Difficile enseignement de l’histoire

 

debat-175


Difficile enseignement de l’histoire
Le Débat, n° 175, Mai-août 2013
http://le-debat.gallimard.fr/#


- Enseigner l'histoire de France (et la géo)

Laurent Wirth, Définir les programmes 11 p
Dominique Borne, Quelle histoire de France enseigner ? 15 p
Olivier Grenouilleau, L'histoire à l'école, Représentations, enjeux, perspectives, 8 p

Patrick Garcia, Les péripéties de la discipline, 9 p
Christophe Charle, Histoire globale, histoire nationale ? Comment réconcilier recherche et pédagogie 8 p
Krzysztof Pomian, Partir du présent 13 p
Christian Grataloup, La géographie scolaire sans boussole 9 p
Hubert Tison, La bataille de l'enseignement, L'histoire sous la Ve République 4 p

- La parole aux enseignants

Bernard Poulhès, Fin de l'histoire ?
Témoignages sur l'enseignement de l'histoire-géographie, 10 p
Jérôme Chastan, Histoire discontinue ou « nouveau roman » national ? 5 p
Patrick Guyot, Comprendre et apprendre, 5 p
Mara Goyet, Des armes de transmission massive 7 p
Eric Froment, Une mémoire raisonnée, 7 p
Alexandre Saintin, La passion de s'interroger, 6 p

- Chez nos voisins européens

Rainer Bendick et Étienne François, Allemagne : fédéralisme et compétences 9 p
Antonio Brusa et Gérald Larché, Italie : les déchirures du présent 11 p
Richard J. Evans, Angleterre : l'île ou le monde ? 8 p
Willem Frijhoff, Pays-Bas : canoniser la nation ? 10 p

- Vers le public
Claire Blandin, L'histoire sur papier glacé, 5 p
Valérie Hannin, L'Histoire : revue et magazine, 7 p
Hervé Hugueny, Les best-sellers de l'histoire, 8 p

- Feue la Maison de l'histoire de France
Étienne François, Une trop brève existence, 12 p
Pierre Nora, Feu sur la Maison de l'histoire de France 3 p

A paraître en septembre,
un second numéro sur les formes nouvelles de la culture du passé


En ligne, le prix d'un article a diminué : 3,49 euros au lieu de 5 euros.
Soit 76,78 (22 * 3,49) pour une revue qui vous coûtera 18,50 euros chez votre libraire (ou 14,10 euros sur abonnement)
http://www.cairn.info/revue-le-debat-2013-3.htm
ou en plus compliqué : http://le-debat.gallimard.fr/numero/2013-3-mai-aout-2013

rappel : habituellement, chez Persée, un article passe en accès libre au bout de 5 ans.
Maurice Kriegel, Trois mémoires de la Shoah États-Unis, Israël, France
À propos de Peter Novick, L’Holocauste dans la vie américaine, Le Débat 117
Pour cet article de 2001, il en coûtera aussi 3,49 euros, 12 après sa parution.

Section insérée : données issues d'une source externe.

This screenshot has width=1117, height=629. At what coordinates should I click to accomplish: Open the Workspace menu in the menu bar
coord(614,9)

-  Le débat 176, en novembre, traitera des formes nouvelles de la culture du passé.

Dans les 5 thèmes retenus par la revue, les points de vue sont variés (concepteurs de programmes, universitaires, profs, étudiants, éditeurs de revues). Le choc lié à la chatelisation y paraît aseptisé par un ton académique, et les conditions réelles de travail des profs et des élèves n'apparaissent pas vraiment.

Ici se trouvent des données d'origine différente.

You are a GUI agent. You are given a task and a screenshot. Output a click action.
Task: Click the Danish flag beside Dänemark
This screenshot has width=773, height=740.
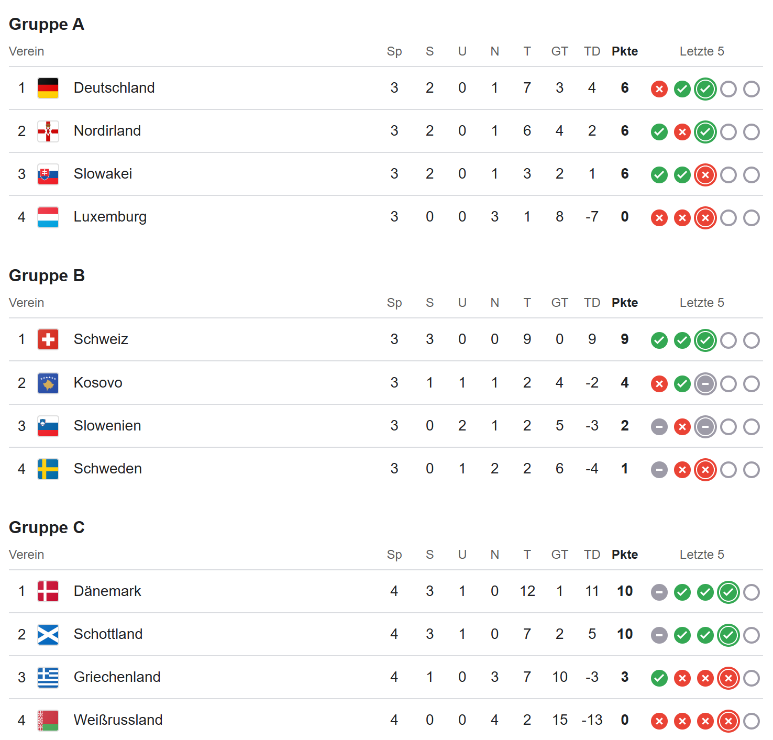click(48, 591)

La rubrique sur nos voisins suggère que la pression nationaliste existe aussi ailleurs (l'Angl de Cameron et Gove, l'Italie de Berlu, les Pays-Bas). Un élément qui a conduit à l'échec du projet NS-Buisson de Maison de l'HF (Etienne François regrette cet échec,
Pierre Nora a plaidé en faveur d'un portail numérique, héritier du Musée imaginaire).

Un rappel utile sur Historia et les choix de Melchior-Bonnet (royaliste, pro Algérie fse) : une histoire anecdotique et sensationnelle, des auteurs grand public, des illustrations.

Il aurait sans doute été possible de faire mieux sur les ados et l'histoire scolaire, en ne se contentant pas d'interroger des étudiants des Mines ou d'HEC.
Silence sur l'histoire mise en spectacle et vendue à la TV et à la radio.
Rien sur les manuels
Rien sur l'histoire scolaire face au numérique.

Une citation de Patrick Garcia pour conclure : p 17 - L'histoire enseignée a beaucoup évolué, mais elle reste divisée entre des projets contradictoires. Comment une société dont la lecture du temps (passé, présent, futur) est brouillée pourrait-elle trouver un consensus à propos de son histoire scolaire ?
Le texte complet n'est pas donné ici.